First, notice that we can do some operation exactly when $$$\mathrm{maxf}_1 < n$$$.

Case 1: $$$n\equiv0\pmod{2}$$$

Claim: If $$$\mathrm{maxf}_1 \le n/2$$$ and $$$n > 0$$$, we can do an operation such that after the operation, $$$\mathrm{maxf}_1 \le n/2$$$.

Proof:

  • If $$$\mathrm{maxf}_1 < n/2$$$, we can do any operation. After the operation $$$n_{\mathrm{new}} = n-2$$$ and $$$n_{\mathrm{new}}/2 = (n-2)/2 = n/2-1$$$ and because $$$\mathrm{maxf}_1 < n/2$$$, then $$$\mathrm{maxf}_1 \le n/2-1 = n_{\mathrm{new}}/2$$$.
  • If $$$\mathrm{maxf}_1 = n/2$$$ and $$$\mathrm{maxf}_2 < n/2$$$, we can do one operation which decreases $$$\mathrm{maxf}_1$$$ by one.
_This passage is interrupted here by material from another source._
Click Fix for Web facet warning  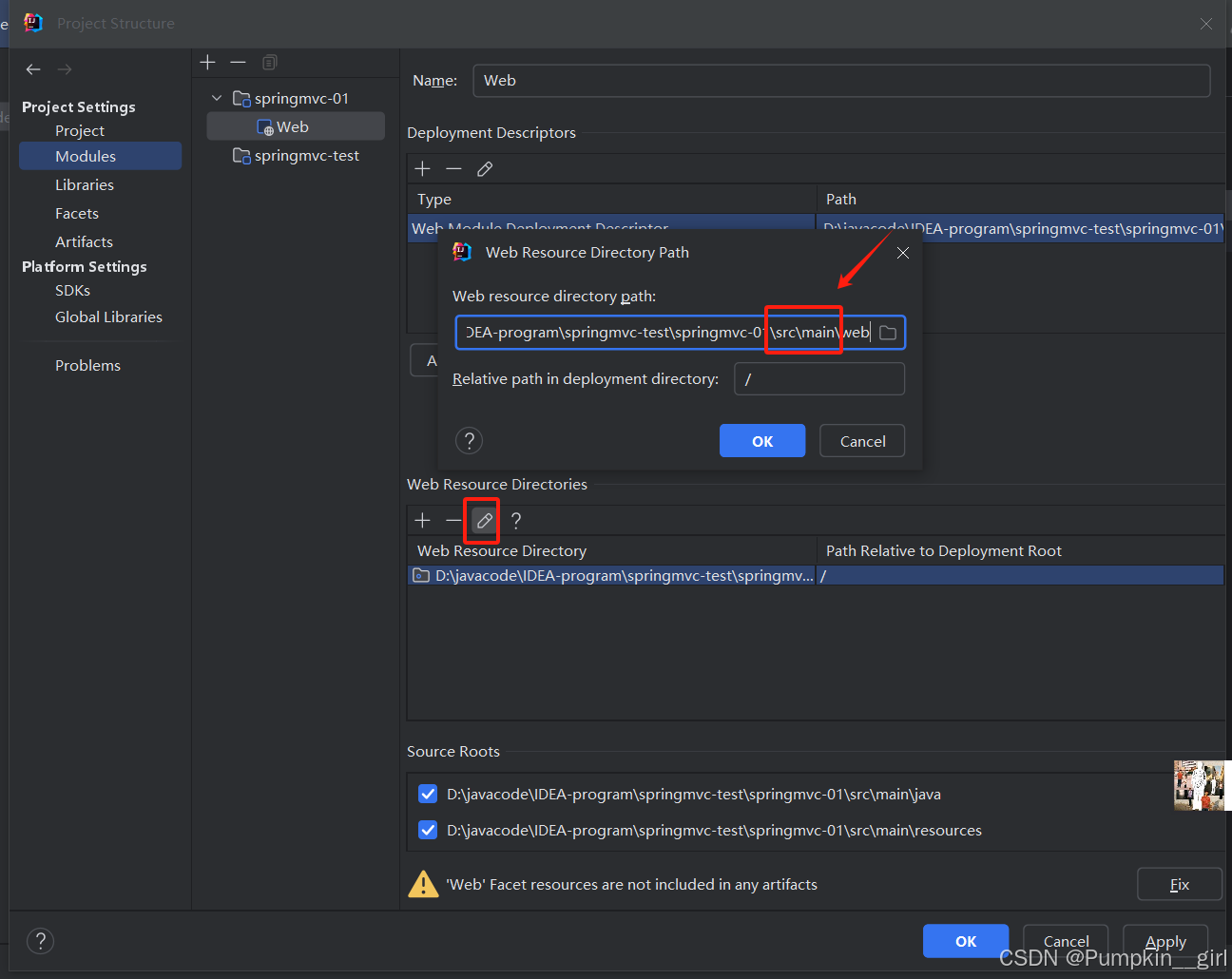click(1179, 885)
Now $$$\mathrm{maxf}_{1\mathrm{new}} = \mathrm{maxf}_1-1 = n/2-1 = n_{\mathrm{new}}/2$$$, meaning that $$$\mathrm{maxf}_{1\mathrm{new}} \le n_{\mathrm{new}}/2$$$. Similar to the previous case, $$$\mathrm{maxf}_2 \le n/2-1 = n_{\mathrm{new}}/2$$$.
  • If $$$\mathrm{maxf}_1 = n/2$$$ and $$$\mathrm{maxf}_2 = n/2$$$, we have $$$\mathrm{maxf}_1 + \mathrm{maxf}_2 = n$$$. This means that there are no other characters than those two, so we can delete one of each. Now $$$\mathrm{maxf}_{1\mathrm{new}} = \mathrm{maxf}_1-1 = \mathrm{maxf}_{2\mathrm{new}} = \mathrm{maxf}_2-1 = n/2-1 = n_{\mathrm{new}}/2$$$, meaning that $$$\mathrm{maxf}_{1\mathrm{new}} = \mathrm{maxf}_{2\mathrm{new}} \le n_{\mathrm{new}}/2$$$.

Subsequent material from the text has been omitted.